Introduction
In this article, we will discuss the use of API in Cloud Monitoring. We will see the alerting policies in the monitoring API in detail, and how to manage them. We will also see how to manage notification channels by API.
Using API in Cloud Monitoring
We can use the Monitoring API to access over 1,500 cloud monitoring metrics from Google Cloud and Amazon Web Services. We can create our own custom metrics and use groups to organize our cloud resources.
Alerting policies in the Monitoring API
Alert policies are represented by the AlertPolicy object in the Cloud Monitoring API. This object describes a set of conditions that indicate a potentially abnormal state of the system. This article describes how the Monitoring API presents alert policies and the types of conditions that the Monitoring API exposes to alert policies.
Structure of an alerting policy
The AlertPolicy structure describes the components of an alerting policy. When we create a policy, either by using the Google Cloud console or the Monitoring API, we specify values for the below AlertPolicy fields:
- displayName: It is a descriptive label for the policies.
- documentation: Any information or messages given here to help responders.

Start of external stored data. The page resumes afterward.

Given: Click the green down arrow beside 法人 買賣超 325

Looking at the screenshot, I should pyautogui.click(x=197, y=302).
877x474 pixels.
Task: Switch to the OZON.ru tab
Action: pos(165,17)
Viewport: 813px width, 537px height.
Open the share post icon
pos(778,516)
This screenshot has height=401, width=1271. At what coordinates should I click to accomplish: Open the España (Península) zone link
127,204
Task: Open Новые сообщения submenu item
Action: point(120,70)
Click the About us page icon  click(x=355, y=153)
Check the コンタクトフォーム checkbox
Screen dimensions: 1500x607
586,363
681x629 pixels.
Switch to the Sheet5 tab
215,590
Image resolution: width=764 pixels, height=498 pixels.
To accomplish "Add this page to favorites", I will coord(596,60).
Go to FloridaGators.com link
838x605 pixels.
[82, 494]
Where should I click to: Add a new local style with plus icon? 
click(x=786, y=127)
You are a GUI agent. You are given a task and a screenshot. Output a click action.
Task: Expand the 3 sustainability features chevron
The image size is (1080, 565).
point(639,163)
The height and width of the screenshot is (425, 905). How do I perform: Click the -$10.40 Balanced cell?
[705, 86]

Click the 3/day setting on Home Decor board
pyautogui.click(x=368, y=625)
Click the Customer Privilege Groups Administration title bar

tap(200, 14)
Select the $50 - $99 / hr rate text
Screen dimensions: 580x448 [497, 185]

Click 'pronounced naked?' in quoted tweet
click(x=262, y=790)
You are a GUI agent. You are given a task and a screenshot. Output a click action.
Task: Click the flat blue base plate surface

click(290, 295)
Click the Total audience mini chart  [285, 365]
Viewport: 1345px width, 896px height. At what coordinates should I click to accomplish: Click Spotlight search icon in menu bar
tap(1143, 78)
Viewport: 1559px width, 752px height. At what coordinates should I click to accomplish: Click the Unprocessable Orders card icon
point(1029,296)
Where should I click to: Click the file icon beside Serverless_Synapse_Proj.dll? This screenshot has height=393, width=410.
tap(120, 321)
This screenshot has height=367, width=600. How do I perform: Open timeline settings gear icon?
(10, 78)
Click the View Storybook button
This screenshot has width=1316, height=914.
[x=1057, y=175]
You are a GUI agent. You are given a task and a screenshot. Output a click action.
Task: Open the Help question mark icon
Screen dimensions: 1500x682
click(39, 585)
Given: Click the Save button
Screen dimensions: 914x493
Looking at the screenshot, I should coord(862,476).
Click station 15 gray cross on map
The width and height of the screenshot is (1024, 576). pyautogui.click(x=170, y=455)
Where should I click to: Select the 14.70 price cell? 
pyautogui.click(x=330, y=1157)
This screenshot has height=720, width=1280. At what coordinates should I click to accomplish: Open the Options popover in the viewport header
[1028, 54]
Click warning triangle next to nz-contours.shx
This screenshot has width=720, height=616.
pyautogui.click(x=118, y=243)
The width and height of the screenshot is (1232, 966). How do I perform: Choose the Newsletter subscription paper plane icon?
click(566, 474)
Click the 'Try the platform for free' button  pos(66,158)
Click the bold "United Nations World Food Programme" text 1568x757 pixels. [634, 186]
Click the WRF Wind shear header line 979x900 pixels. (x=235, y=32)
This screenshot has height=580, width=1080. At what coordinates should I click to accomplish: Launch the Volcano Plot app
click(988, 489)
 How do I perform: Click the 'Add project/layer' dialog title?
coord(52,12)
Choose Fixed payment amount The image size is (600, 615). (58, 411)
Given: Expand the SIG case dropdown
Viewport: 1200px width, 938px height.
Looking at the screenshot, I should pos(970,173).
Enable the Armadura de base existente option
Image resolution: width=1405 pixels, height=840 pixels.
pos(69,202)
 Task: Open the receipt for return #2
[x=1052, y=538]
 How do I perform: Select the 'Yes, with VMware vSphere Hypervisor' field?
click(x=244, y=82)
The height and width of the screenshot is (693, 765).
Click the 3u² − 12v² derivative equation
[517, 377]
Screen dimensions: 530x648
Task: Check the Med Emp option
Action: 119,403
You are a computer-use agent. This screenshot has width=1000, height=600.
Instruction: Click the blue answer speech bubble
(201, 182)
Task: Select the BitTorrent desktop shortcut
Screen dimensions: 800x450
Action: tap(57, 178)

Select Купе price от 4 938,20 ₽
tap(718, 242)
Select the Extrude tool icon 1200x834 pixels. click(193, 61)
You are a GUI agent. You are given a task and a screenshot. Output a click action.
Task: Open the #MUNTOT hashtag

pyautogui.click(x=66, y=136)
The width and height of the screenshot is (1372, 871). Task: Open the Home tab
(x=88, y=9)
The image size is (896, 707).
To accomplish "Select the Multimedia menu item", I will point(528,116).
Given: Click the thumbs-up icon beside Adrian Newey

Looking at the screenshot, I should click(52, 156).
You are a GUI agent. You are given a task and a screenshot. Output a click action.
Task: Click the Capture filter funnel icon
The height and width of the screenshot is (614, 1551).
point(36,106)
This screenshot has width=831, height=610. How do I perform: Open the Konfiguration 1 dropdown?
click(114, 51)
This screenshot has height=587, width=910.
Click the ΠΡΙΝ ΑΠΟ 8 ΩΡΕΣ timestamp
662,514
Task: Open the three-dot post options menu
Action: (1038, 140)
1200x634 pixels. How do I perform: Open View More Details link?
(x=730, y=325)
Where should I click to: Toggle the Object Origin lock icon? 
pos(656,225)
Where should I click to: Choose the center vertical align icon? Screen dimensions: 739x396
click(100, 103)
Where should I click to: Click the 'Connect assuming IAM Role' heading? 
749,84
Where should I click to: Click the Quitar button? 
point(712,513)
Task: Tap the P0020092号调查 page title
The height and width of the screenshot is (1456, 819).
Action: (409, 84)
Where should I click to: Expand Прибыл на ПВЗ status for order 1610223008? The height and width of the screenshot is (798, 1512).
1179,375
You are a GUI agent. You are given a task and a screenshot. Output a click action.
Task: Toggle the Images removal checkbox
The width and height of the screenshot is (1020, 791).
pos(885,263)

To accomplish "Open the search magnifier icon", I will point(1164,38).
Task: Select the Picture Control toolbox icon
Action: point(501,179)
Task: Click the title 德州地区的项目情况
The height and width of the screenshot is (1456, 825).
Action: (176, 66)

- userLabels: Any user-defined or custom labels attached to the policy. Visit here to know more about using labels.
- Conditions []: It is an array of Condition structures.
- combiner: A logical operator, we can handle multiple situations through it.
- notificationChannels[]: A notification channel array.
- alert strategy: It describes how fastly monitoring closes the incidents when the arrival of data stops.
We might use other fields, depending on the conditions we create.
Notification policies created using the Monitoring API send notifications when the conditions that trigger the policy are met and when the conditions are no longer met. This is the default case, and we can't change this behavior using the Monitoring API, but we can disable close incident notifications by editing the policy in Google Cloud Console. To disable notifications about closing an incident, in the Notifications section, clear the Notify me when an incident closes check box and save the edited policy.
When we create or modify a notification policy, monitoring also sets other fields, including the name field. The value in the name field is the alert policy resource name that identifies the policy. The format of the resource name is as follows:
projects/PROJECT_ID/alertPolicies/POLICY_ID
Alerting policy conditions is the most variable part of an alerting policy.
Types of conditions in the API
The Cloud Monitoring API supports different condition types in Condition structures. There are different condition types for metric-based alerting policies, and there is only one condition for log-based alerting policies.
The coming sections describe the present condition types.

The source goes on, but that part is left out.